La Basilica di Santa Maria di Collemaggio

“Colui che per viltade fece il gran rifiuto…”. Non si può non partire da questo versetto della Divina Commedia del grande Dante Alighieri per descrivere la Basilica di Santa Maria di Collemaggio, situata a L’Aquila.

Fondata nel 1288 proprio per volere di Pietro da Morrone, quel Celestino V che rinunciò al soglio papale e le cui spoglie sono custodite all’interno della Basilica stessa.

Spesso danneggiata da numerosi terremoti.

L’ultimo terremoto nel 2009. Collemaggio è un mix di stili architettonici a causa delle frequenti ricostruzioni.

Alla versione originaria si sostituì lo stile barocco in seguito al disastroso sisma del 1703, che distrusse l’area presbiteriale.

Barocco che fu smantellato tra il 1969 e il 1973 grazie all’intervento condotto dall’allora sovrintendente Mario Moretti, che riportò la Basilica alla conformazione originale di stampo romanico.

Il tragico terremoto del 6 aprile 2009 ha seriamente danneggiato Santa Maria di Collemaggio, in particolare nella zona dell’area presbiteriale e del transetto, mentre il Mausoleo di Celestino V è rimasto pressochè intatto.

Attualmente la Basilica è in fase di ricostruzione, l’ennesima della sua lunga storia.

Basilica-di-Santa-Maria-di-Collemaggio-2L’accesso alla stessa è stato arricchito tra fine ‘800 e inizio ‘900 da un lungo viale alberato che conduce alla facciata della Basilica, considerata la massima espressione dell’architettura abruzzese, decorata da due rosoni laterali e uno centrale (il principale, autentico simbolo della città), e da tre portoni, due laterali e uno centrale: quest’ultimo è in stile gotico, mentre gli altri due sono neo-romanici.

Sulla parete sinistra troviamo invece la Porta Santa, emblema del Giubileo aquilano meglio noto come Perdonanza.

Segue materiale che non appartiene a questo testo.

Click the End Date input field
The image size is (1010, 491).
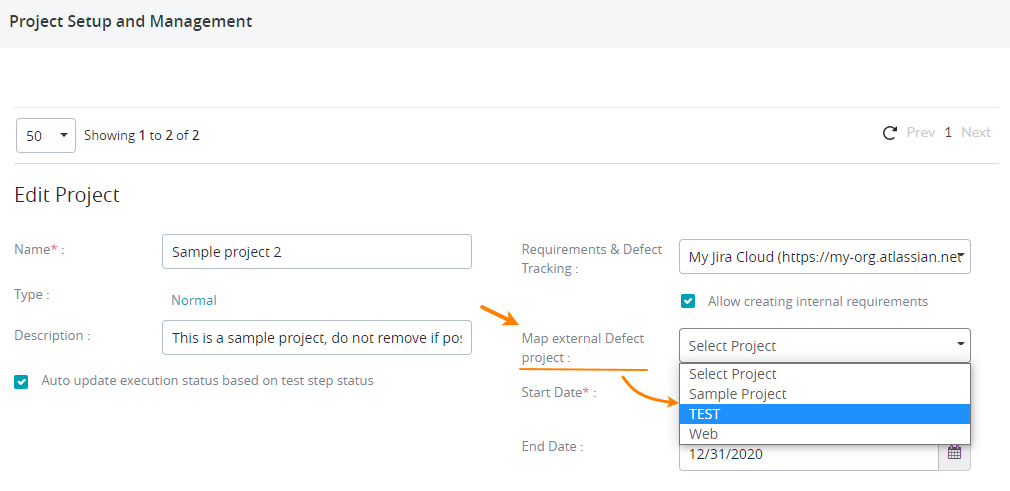coord(808,455)
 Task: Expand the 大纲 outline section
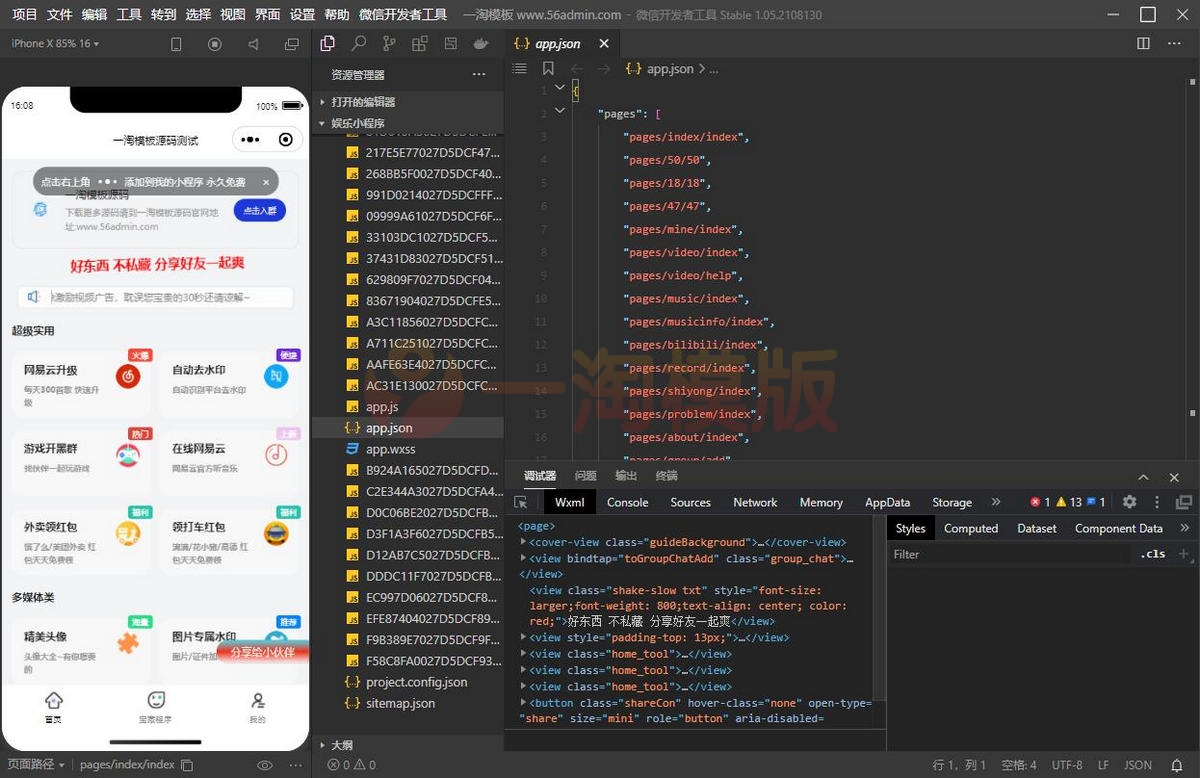tap(342, 745)
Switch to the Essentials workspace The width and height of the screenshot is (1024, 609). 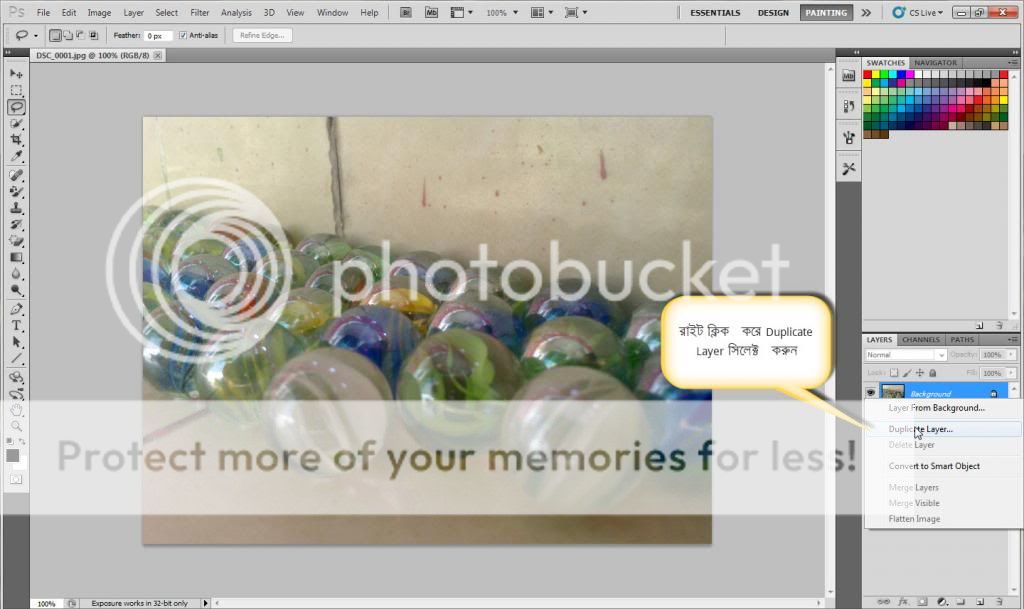click(x=716, y=13)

Tra la sera del 28 agosto e quella del 29 permette di ottenere l’indulgenza plenaria ai fedeli che l’attraversano.

L’interno, come detto, è tornato di recente in stile romanico, con la copertura lignea e tre navate, di cui la destra più larga della sinistra, a cui si aggiunge un coro in stile gotico.

Collemaggio è da sempre una Chiesa avvolta nel mistero.

All’interno si possono trovare numerosi riferimenti simbolici sui Templari. L’astio di Celestino V con la Chiesa di Roma deriverebbe proprio dal suo rapporto con i Templari.

Non a caso in molti sostengono che il Sacro Graal possa trovarsi proprio tra queste mura, sepolto o ben nascosto in qualche antro della Basilica.